1970-80’li yılların Türkiye’sini, Anadolu insanını ve onların yaşayış biçimlerine gelecekten ışık tutuyor yazarımız. Ninelerimizin ve dedelerimizin anlattıkları ‘eski zamanlar’ kavramını “KAVUŞMA” eseriyle günümüze yansıtıyor adeta. Kitabı okumaya başladığınız anda elden bırakamayacağınız kadar akıcı bir dil ve üslupla karşılaşıyorsunuz, yer yer Anadolu şiveli konuşmalarla süslenmiş hikâye düzlemi sizi hikâyenin anlatıldığı yöreden biriymişsiniz gibi hissettiriyor.
Hikâyeyi konuşmalardan çok karakterlerin iç dünyasını yoğunlukta aktarmayı seçmiş, bu da yaşadığımız birçok şeyin aslında daha fazlasının içimizde yaşandığını da hatırlatıyor bizlere. Bir de karakterimizin hayat mücadelesinin ve hayallerinin arasındaki sevdasını bizlere en iyi şekilde aktarmayı başarıyor yazarımız, hele ki hikâyede geçen o güzel mektuplar…
Mektuplardan en çok beğendiğim ve tekrar tekrar okuyup bir kenara not aldığım kısmını da burada paylaşmak istiyorum.
“Kendi imkanlarımla sevdim seni. Ne bir şiir ne bir şarkı ne bir kitap da geçmeyen bir aşkla sevdim seni.”
Telefonların o kadar da yaygın olmadığı bir zaman diliminde yaşama isteği geliyor insana, neslimizin iletişim araçlarına olan ilgisi ne kadar arttıysa üslup ve saygısı da maalesef o kadar azaldı. Mektupların en yoğun iletişim aracı olduğu zamanlarda sanki insanımız saygılı, tertipli ve düzenliydi. Tarıma ve üretime olan bağlılık, yere bastığımız toprağın değerini bilen insanlardan bu hale nasıl geldik diye düşünmeden edemiyorsunuz.

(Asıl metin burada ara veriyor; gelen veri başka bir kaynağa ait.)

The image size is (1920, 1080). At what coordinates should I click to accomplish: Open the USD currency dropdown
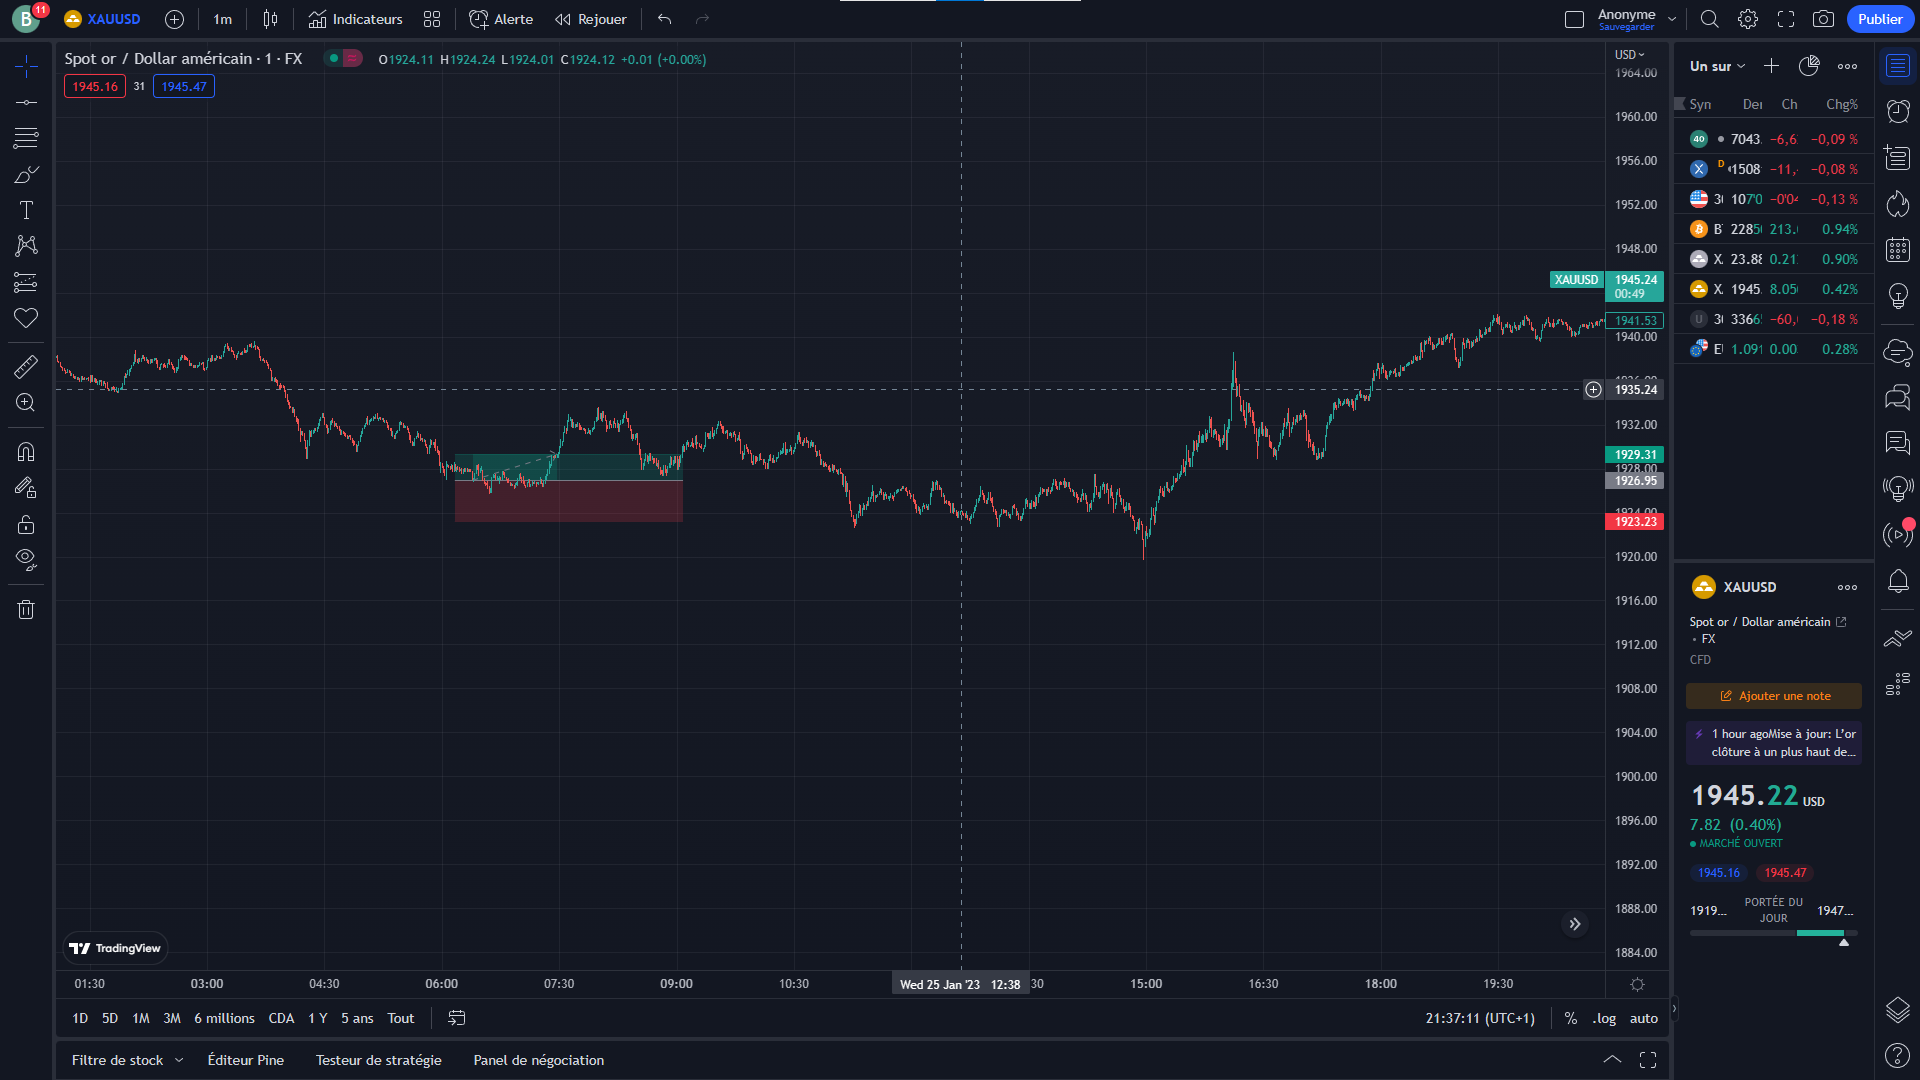click(1629, 54)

Elektriğin olmadığı, suyun dere, ırmak ve kuyulardan çekildiği, tarlaların öküzlerle sürüldüğü o yıllarda öğretmen olma hayallerine sevdiğiyle beraber olma umudunun yer yer yeşerip, solduğuna tanık oluyorsunuz, içe kapanık bir çocuğun hayat yolculuğuna eşlik ederken bir yandan da o zamanın eğitim sisteminin iyi ve kötü yanlarını, zorluklarını ve kolaylıklarını okuyorsunuz adeta, kitapseverlerin 1 günde okuyup bitirebilecekleri muhteşem bir eser, kitaplığınızın rafına bu güzel esere de bir yer açmanızı tavsiye ediyorum.
Tepkiniz nedir?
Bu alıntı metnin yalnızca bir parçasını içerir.